GDCWholeGenomeSomaticSingleSample⚓︎
Inputs⚓︎
In addition to the standard workload request inputs:
- executor: URL of the Cromwell service
- output: GCS URL prefix for output files
- pipeline: literally- "GDCWholeGenomeSomaticSingleSample"
- project: some tracking label you can choose
a GDCWholeGenomeSomaticSingleSample workload
requires the following inputs
for each workflow.
- base_file_name
- contamination_vcf_index
- contamination_vcf
- cram_ref_fasta_index
- cram_ref_fasta
- dbsnp_vcf_index
- dbsnp_vcf
- input_cram
Here is what those are.
base_file_name⚓︎
The leaf name
of a sample input or output path
without the . suffix.
The base_file_name
is usually the same
as the sample name
and differs in every workflow.
contamination_vcf_index and contamination_vcf⚓︎
These are GCS pathnames of the contamination detection data for the input samples. This commonly depends on the reference genome for the samples, and is shared across all the workflows.

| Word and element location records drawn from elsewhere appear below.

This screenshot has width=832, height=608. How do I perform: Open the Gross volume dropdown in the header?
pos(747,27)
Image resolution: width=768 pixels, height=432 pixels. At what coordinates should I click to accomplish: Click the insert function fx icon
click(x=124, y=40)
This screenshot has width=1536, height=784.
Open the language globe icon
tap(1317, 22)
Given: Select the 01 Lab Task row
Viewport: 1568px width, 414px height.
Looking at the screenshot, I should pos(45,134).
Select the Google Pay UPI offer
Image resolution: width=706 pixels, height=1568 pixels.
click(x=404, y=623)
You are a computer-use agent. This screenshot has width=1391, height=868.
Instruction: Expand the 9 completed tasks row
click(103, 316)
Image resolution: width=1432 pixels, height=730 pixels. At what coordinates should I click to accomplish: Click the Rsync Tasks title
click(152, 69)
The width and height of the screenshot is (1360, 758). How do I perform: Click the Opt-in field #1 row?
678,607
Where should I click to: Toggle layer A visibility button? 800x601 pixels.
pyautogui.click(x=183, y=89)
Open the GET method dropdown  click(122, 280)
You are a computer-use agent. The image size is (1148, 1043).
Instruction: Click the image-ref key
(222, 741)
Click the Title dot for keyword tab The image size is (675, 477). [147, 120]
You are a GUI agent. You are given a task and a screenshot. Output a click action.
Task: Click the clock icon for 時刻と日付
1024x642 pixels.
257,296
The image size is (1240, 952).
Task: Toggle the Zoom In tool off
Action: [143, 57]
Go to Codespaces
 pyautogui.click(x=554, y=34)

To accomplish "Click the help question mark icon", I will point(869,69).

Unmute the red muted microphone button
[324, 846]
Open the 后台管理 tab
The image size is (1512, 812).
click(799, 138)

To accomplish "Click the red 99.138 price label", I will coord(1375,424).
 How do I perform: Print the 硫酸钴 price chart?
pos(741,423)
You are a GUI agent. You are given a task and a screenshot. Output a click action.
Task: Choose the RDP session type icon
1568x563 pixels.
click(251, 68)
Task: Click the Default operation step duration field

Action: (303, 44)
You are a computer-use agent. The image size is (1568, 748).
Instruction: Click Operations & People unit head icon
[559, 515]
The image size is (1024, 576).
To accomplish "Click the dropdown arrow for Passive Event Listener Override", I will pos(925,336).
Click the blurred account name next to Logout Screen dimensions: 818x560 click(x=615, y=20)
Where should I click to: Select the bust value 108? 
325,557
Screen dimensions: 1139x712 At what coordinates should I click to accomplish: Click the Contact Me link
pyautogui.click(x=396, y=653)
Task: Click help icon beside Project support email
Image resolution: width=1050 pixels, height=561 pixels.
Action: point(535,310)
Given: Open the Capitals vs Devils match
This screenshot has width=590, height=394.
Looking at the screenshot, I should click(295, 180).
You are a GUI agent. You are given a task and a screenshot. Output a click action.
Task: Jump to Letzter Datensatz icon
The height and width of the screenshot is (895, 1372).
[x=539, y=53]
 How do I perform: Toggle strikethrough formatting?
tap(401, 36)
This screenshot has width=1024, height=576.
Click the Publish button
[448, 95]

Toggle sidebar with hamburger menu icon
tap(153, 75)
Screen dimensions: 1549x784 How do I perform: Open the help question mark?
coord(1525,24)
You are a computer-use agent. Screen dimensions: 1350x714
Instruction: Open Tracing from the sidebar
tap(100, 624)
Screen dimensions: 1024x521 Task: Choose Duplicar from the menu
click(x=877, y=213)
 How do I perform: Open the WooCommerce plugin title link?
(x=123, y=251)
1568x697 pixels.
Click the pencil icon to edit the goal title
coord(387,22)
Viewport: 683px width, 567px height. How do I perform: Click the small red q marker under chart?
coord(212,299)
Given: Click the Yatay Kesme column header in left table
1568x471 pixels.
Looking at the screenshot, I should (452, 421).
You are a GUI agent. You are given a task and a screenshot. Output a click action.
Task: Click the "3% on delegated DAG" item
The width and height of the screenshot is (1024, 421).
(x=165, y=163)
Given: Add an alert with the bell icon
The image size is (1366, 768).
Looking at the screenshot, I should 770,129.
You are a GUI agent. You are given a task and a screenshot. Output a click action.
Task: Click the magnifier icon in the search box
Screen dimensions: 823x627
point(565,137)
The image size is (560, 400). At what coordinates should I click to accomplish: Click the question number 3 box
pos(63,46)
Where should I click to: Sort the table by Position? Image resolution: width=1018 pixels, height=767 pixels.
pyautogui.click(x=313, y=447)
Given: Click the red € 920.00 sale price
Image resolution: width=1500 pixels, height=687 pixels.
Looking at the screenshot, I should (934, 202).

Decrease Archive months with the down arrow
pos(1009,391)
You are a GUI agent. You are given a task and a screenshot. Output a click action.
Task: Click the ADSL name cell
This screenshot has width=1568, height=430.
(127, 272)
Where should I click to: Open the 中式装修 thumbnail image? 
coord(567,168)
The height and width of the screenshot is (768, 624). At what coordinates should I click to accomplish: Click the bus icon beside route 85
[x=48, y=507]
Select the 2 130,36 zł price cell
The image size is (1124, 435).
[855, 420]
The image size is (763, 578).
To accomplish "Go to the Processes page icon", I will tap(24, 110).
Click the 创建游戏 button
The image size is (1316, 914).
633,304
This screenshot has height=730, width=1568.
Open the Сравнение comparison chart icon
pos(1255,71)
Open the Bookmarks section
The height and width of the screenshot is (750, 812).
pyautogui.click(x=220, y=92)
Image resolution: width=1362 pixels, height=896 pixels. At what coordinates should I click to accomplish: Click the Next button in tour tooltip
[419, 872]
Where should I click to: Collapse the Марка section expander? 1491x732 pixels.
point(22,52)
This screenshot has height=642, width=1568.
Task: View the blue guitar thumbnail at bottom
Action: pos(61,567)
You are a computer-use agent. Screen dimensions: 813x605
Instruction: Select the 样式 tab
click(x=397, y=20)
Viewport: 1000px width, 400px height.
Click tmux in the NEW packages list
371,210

cram_ref_fasta_index and cram_ref_fasta⚓︎
These are GCS pathnames of the reference FASTA to which the input CRAM is aligned. This FASTA is used to expand CRAMs to BAMs and again is generally shared across all the workflows.
dbsnp_vcf_index and dbsnp_vcf⚓︎
These are GCS pathnames of a VCF containing a database of known variants from the reference. As with the contamination and reference FASTA files, typically these are shared across all the workflows.
input_cram⚓︎
This is a GCS pathname to the input CRAM.
It's last component
will typically be the base_file_name value
with ".cram" appended.
The GDCWholeGenomeSomaticSingleSample.wdl workflow definition
expects to find a base_file_name.cram.crai file
for every base_file_name.cram file
specified as an input_cram.
Usage⚓︎
GDCWholeGenomeSomaticSingleSample workload supports the following API endpoints:
| Verb | Endpoint | Description | 
|---|---|---|
| GET | /api/v1/workload | List all workloads, optionally filtering by uuid or project | 
| GET | /api/v1/workload/{uuid}/workflows | List all workflows for a specified workload uuid | 
| POST | /api/v1/create | Create a new workload | 
| POST | /api/v1/start | Start a workload | 
| POST | /api/v1/stop | Stop a running workload | 
| POST | /api/v1/exec | Create and start (execute) a workload | 
Permissions in production
External Whole Genome Reprocessing in gotc-prod uses a set of execution projects, please refer to
this page
when you have questions about permissions.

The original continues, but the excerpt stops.